→ YOUR OBJECTIVE
Copy, in full, each line of the material that holds the word "computer".
** EXTRACTED RECORDS follows **
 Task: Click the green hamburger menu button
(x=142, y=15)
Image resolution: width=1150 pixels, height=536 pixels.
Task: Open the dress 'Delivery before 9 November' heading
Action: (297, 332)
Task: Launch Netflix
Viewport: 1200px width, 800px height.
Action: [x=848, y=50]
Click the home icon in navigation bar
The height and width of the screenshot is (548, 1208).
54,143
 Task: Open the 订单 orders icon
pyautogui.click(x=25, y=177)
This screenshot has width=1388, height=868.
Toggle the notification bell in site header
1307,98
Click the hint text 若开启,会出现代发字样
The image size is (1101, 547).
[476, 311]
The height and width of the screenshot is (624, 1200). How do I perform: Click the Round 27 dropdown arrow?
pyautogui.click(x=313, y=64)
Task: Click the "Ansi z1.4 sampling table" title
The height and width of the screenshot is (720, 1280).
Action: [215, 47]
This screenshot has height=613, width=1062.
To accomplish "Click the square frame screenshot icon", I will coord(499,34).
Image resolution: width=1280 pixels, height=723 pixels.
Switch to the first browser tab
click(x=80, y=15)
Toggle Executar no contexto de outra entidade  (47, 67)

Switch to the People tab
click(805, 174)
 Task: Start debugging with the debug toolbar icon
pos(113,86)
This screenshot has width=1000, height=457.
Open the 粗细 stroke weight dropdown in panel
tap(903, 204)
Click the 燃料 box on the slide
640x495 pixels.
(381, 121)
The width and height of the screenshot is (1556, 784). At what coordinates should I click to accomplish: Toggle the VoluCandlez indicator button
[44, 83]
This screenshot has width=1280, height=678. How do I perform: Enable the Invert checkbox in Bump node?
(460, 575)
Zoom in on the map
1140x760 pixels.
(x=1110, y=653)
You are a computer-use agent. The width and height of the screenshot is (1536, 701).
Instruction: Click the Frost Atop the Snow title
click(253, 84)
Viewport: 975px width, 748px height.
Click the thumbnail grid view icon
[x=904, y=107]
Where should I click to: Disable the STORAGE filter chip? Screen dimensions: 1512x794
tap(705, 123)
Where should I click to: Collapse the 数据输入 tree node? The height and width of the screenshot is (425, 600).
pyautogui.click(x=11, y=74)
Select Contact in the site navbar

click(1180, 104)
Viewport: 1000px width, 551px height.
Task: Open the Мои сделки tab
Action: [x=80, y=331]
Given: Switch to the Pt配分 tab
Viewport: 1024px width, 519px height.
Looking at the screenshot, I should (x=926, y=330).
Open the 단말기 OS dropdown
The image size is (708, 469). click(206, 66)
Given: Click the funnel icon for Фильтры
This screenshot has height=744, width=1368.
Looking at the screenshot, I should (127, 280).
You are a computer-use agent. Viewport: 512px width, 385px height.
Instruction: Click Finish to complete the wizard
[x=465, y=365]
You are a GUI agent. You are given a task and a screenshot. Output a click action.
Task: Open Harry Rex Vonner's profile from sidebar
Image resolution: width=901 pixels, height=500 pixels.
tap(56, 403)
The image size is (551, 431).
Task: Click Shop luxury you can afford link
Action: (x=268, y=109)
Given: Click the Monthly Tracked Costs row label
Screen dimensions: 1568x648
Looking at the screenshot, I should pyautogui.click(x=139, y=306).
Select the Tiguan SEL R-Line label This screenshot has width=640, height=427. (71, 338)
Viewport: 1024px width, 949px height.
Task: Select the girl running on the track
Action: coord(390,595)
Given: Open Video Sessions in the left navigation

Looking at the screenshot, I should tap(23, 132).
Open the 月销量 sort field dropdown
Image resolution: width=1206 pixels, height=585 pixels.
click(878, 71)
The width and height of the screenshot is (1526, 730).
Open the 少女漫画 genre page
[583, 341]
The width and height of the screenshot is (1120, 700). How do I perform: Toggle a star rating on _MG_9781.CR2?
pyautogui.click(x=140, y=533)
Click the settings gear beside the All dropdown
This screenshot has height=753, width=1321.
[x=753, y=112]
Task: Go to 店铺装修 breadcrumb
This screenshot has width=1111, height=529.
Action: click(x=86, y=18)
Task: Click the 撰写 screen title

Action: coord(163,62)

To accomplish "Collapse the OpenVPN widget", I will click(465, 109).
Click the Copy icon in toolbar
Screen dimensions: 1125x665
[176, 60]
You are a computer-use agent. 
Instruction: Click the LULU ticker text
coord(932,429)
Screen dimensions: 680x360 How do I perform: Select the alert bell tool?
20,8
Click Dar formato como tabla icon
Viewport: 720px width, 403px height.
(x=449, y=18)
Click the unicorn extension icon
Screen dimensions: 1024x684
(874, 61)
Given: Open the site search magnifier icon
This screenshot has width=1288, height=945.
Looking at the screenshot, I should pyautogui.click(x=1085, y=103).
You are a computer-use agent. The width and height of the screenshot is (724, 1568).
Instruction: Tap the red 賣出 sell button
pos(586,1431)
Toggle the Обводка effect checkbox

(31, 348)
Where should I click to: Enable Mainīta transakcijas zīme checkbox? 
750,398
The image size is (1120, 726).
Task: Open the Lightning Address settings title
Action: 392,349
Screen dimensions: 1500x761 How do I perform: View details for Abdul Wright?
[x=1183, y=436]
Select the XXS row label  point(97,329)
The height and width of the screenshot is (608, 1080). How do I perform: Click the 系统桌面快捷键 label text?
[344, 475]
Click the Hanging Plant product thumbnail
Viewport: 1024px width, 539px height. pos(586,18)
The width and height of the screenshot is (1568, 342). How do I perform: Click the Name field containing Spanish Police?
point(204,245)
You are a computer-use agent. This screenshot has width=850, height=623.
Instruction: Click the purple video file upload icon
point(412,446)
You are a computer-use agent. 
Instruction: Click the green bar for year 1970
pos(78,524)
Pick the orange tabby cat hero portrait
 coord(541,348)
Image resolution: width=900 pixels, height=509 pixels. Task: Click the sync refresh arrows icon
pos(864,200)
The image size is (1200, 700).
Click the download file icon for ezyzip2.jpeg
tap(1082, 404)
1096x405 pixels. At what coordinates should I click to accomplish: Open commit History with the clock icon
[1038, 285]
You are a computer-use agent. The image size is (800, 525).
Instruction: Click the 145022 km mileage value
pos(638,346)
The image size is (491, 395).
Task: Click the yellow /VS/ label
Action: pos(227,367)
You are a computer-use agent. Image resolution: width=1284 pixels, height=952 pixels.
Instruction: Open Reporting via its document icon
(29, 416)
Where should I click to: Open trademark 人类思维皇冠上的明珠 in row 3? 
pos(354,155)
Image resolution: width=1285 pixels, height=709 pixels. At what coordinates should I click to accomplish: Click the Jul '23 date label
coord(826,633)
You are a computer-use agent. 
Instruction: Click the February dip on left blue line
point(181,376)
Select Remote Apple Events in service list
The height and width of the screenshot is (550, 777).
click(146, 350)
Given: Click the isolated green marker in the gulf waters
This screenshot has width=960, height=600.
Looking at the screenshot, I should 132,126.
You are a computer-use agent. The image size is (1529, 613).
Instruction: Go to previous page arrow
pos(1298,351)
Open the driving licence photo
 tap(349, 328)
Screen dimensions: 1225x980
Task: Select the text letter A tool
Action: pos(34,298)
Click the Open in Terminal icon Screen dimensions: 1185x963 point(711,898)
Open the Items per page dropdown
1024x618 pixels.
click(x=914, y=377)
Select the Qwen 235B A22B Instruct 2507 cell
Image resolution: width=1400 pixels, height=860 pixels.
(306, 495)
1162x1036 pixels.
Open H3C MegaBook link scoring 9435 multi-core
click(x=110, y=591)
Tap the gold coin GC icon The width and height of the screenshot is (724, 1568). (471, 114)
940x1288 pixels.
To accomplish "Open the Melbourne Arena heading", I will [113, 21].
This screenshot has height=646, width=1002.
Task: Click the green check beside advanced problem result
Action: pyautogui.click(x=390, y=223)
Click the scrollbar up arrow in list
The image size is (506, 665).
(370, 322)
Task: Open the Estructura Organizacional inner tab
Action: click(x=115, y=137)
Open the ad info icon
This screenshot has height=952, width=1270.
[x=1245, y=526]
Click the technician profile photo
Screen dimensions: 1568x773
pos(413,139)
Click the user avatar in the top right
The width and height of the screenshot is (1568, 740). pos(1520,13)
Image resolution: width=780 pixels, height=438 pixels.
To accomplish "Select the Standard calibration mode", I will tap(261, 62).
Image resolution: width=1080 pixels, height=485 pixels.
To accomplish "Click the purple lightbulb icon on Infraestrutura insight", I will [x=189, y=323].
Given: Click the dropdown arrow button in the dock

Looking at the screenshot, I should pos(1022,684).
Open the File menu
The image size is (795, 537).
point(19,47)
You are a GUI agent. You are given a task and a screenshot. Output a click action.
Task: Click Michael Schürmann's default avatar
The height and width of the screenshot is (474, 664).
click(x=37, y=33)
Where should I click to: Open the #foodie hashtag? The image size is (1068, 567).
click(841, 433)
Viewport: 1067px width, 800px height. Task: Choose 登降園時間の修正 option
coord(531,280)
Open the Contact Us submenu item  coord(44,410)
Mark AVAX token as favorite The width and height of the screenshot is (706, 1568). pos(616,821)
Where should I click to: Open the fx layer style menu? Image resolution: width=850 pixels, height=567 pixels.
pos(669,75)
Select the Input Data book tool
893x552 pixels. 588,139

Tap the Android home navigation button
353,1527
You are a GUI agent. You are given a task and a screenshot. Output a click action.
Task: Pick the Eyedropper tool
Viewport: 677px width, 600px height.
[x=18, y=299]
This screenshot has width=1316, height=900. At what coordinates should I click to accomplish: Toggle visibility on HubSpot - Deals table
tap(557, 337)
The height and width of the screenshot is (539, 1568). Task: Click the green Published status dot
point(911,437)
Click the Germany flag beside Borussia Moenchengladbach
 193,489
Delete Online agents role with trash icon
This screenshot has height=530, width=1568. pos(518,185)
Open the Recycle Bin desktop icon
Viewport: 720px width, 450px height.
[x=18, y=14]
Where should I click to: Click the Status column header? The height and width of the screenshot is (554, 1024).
** End of EXTRACTED RECORDS **
→ SOLUTION FOR THIS TASK
You are a computer-use agent. The width and height of the screenshot is (1536, 701).
You are a computer-use agent. Viewport: 512px width, 385px height.
You are a computer-use agent. 
You are a computer-use agent. The width and height of the screenshot is (724, 1568).
You are a computer-use agent. This screenshot has width=850, height=623.
You are a computer-use agent. 
You are a computer-use agent. The image size is (800, 525).
You are a computer-use agent. Image resolution: width=1284 pixels, height=952 pixels.
You are a computer-use agent. 
You are a computer-use agent. The image size is (1529, 613).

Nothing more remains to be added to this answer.